Air Force Secretary Sheila E. Widnall has shown herself an eager witch hunter, ordering that Flinn’s and other prosecutions for consensual affairs go forward. Widnall seems to feel her career will be served by proving she can be as inept, insensitive and soulless as any man. But if private romance is relevant to U.S. defense, why doesn’t Widnall disclose the details of her own sexual life? For example, is Widnall willing to announce how many times she has performed fellatio? According to the Washington Post, a female Air Force officer was asked just that by Pentagon inquisitors, shortly before being discharged recently for a consensual love affair.

There is a class component to Washington’s acquiescence to this scandal. White House personnel, Pentagon civilian officials, senators, representatives and media pundits are white collar, while the collar shade for most of those in the armed services is blue. Members of the Washington upper class, who might move to stop the witch hunt, seem smugly confident the puritanical impulses now amok in the services will never touch them: They will continue to do as they please sexually, while others of lower station or less education are punished.

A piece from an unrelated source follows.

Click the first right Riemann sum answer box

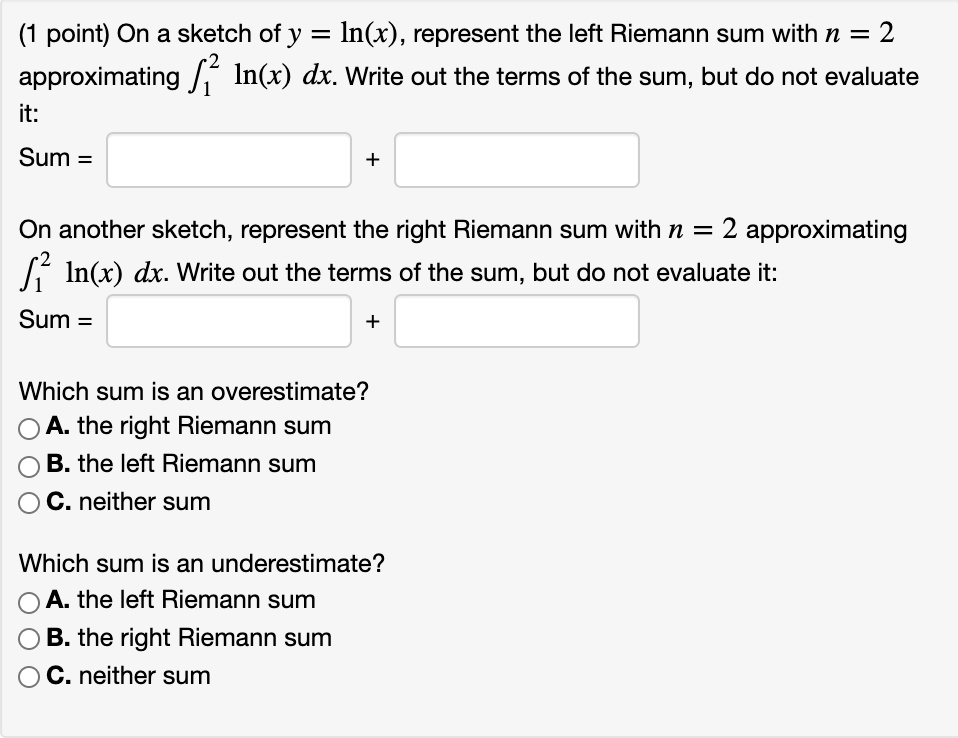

Some have supposed that runaway military sexual persecution represents the internal throes of a macho institution attempting to adjust to accommodate homosexuality and female roles. There is some of that, but what this mini-inquisition suggests more is the preschool frenzy of a decade ago. In the McMartin Preschool case in Southern California, the Fells Acres Day School case in Massachusetts and others, emerging awareness of childhood sexual abuse combined with the political ambitions of prosecutors and media delight in a new source of sordidness to create an outpouring of demand that someone be strung up. During the McMartin trial and other cases, prosecutors and interest groups fairly danced with delight: Somebody was being made to suffer for general pent-up bad feelings about the world. That, in McMartin and other cases, they got the wrong somebody didn’t matter to the majority of those who, like most citizens of Salem, endured no personal harm but did get to watch others in entertaining anguish.

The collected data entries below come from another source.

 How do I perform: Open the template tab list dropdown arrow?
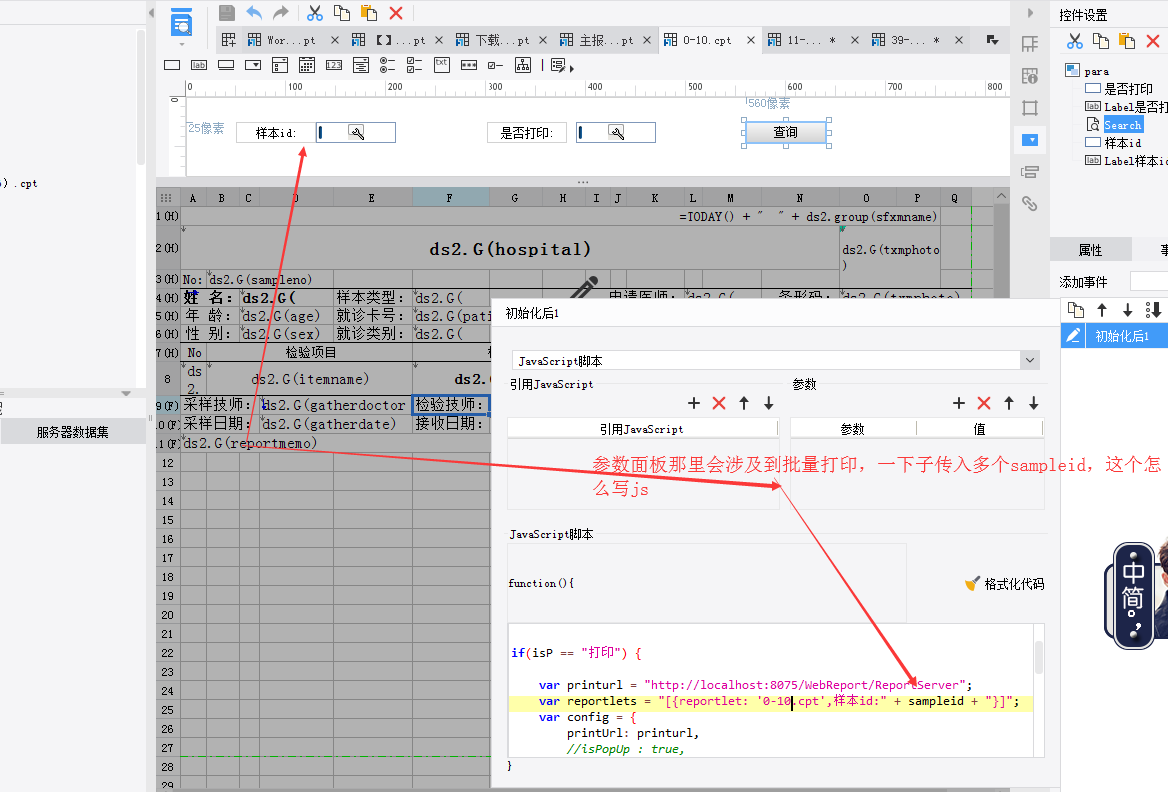click(x=992, y=40)
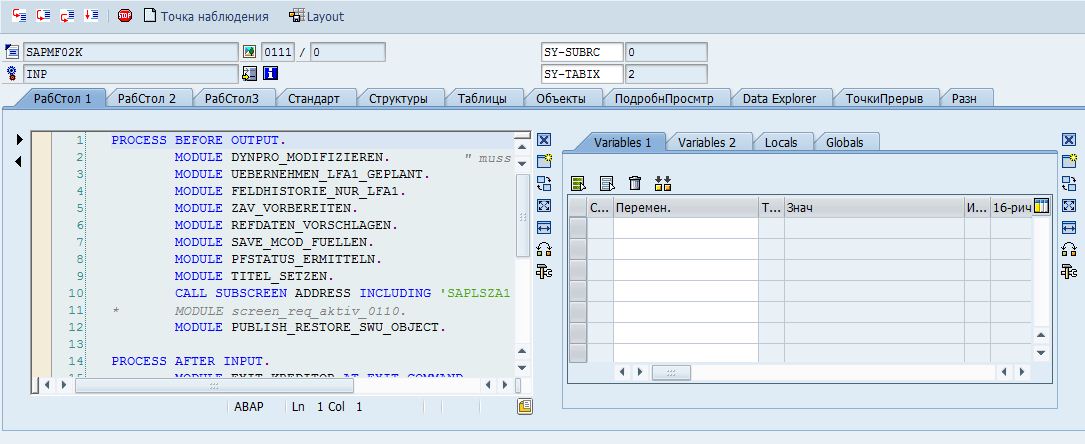Click the Точка наблюдения button
Screen dimensions: 1085x444
[206, 16]
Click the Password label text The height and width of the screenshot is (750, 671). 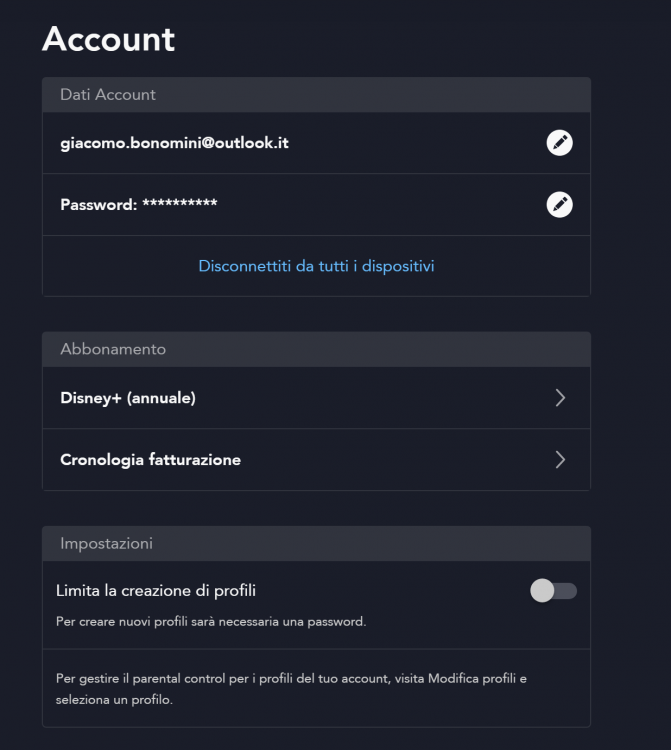pyautogui.click(x=98, y=205)
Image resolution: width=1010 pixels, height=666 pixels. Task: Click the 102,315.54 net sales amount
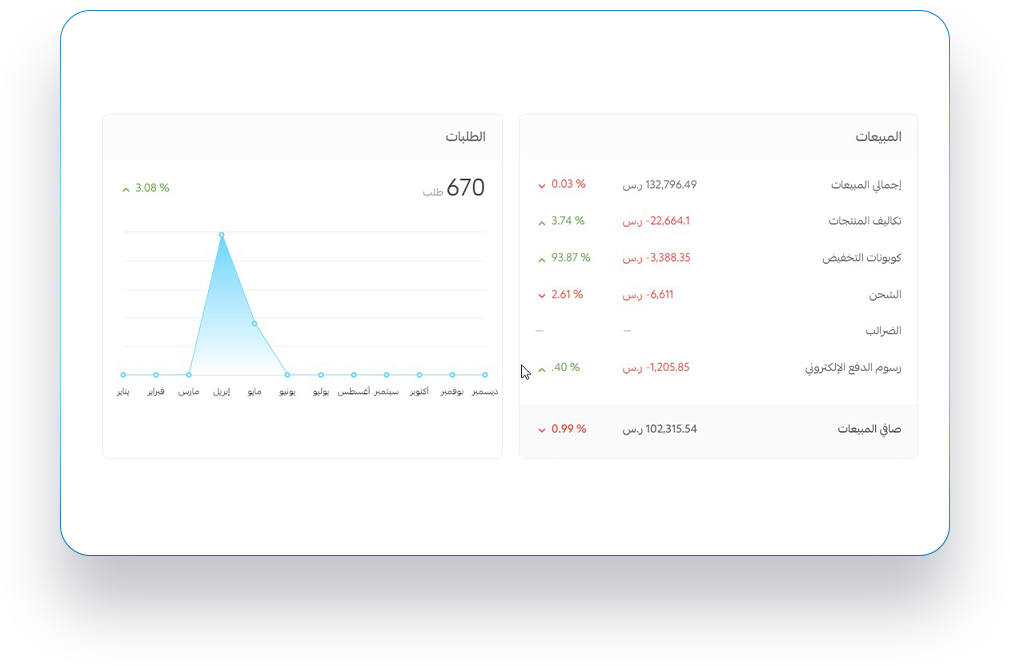tap(657, 429)
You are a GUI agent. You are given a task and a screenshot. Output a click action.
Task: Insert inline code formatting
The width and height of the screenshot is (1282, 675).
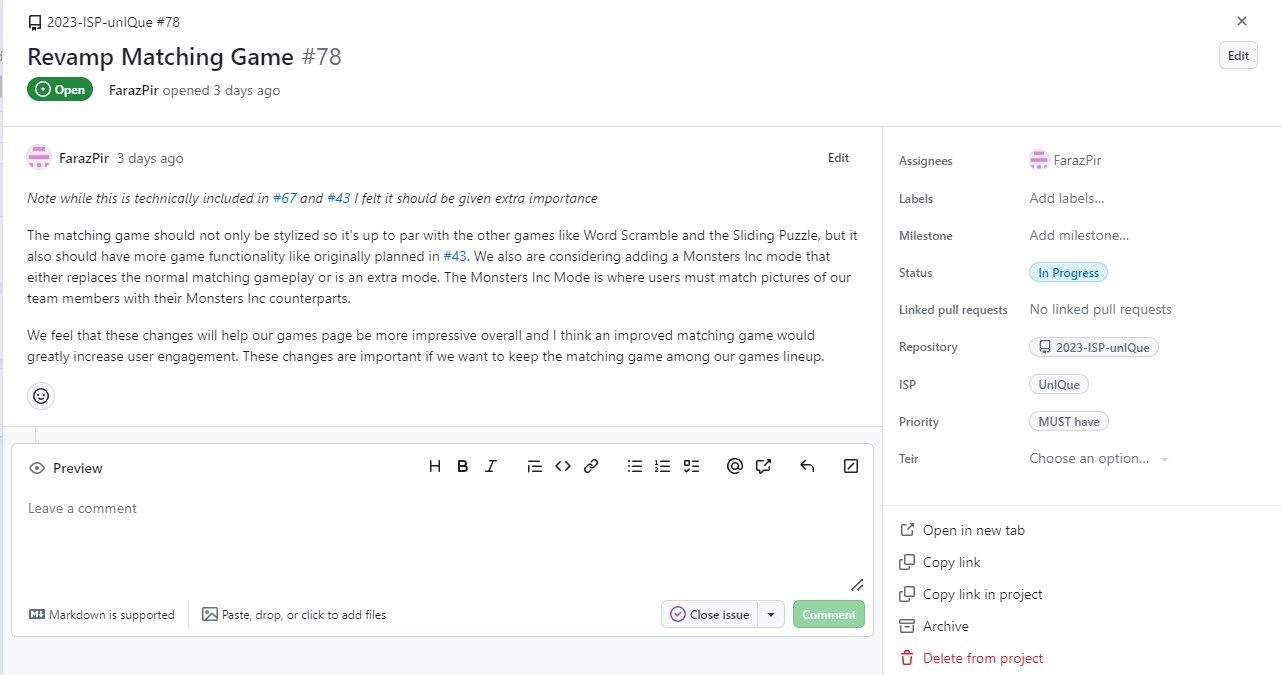point(562,465)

Surely, the same dynamic is at work here. There is cause for pent-up anger regarding the unjust nature of sexual relations and abuse of women in the workplace. But valid anger over the reality of sexual mistreatment hardly justifies the persecution of anyone, including any woman, who commits any act with the word “sex” in it. Just as the preschool prosecutions were eventually discredited, so, too, will the military sexual witch hunt ultimately be viewed as a source of dishonor for the Pentagon and of shame for all those, like Clinton, who were afraid to speak out.

But as in the preschool hysteria, lives ruined in the name of public spectacle will stay ruined. There is still time to stop the spread of harm. Remember: “The measure you give will be the measure you get.”